* TASK REQUIREMENTS *
Pick up at the line with "Bí Kíp (817, 247)". Write it out exactly, along with each later line through the end of the data, and nothing more.

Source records
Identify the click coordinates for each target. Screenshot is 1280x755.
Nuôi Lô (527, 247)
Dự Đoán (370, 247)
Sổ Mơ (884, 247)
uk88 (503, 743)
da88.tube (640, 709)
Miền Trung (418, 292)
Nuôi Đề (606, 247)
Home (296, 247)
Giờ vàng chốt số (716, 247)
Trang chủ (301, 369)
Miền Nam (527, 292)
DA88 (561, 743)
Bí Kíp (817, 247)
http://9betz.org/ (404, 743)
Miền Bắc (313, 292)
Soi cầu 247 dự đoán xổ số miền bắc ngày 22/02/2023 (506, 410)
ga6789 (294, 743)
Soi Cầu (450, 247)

* ANSWER TO THE PROBLEM *
Bí Kíp (817, 247)
http://9betz.org/ (404, 743)
Miền Bắc (313, 292)
Soi cầu 247 dự đoán xổ số miền bắc ngày 22/02/2023 (506, 410)
ga6789 (294, 743)
Soi Cầu (450, 247)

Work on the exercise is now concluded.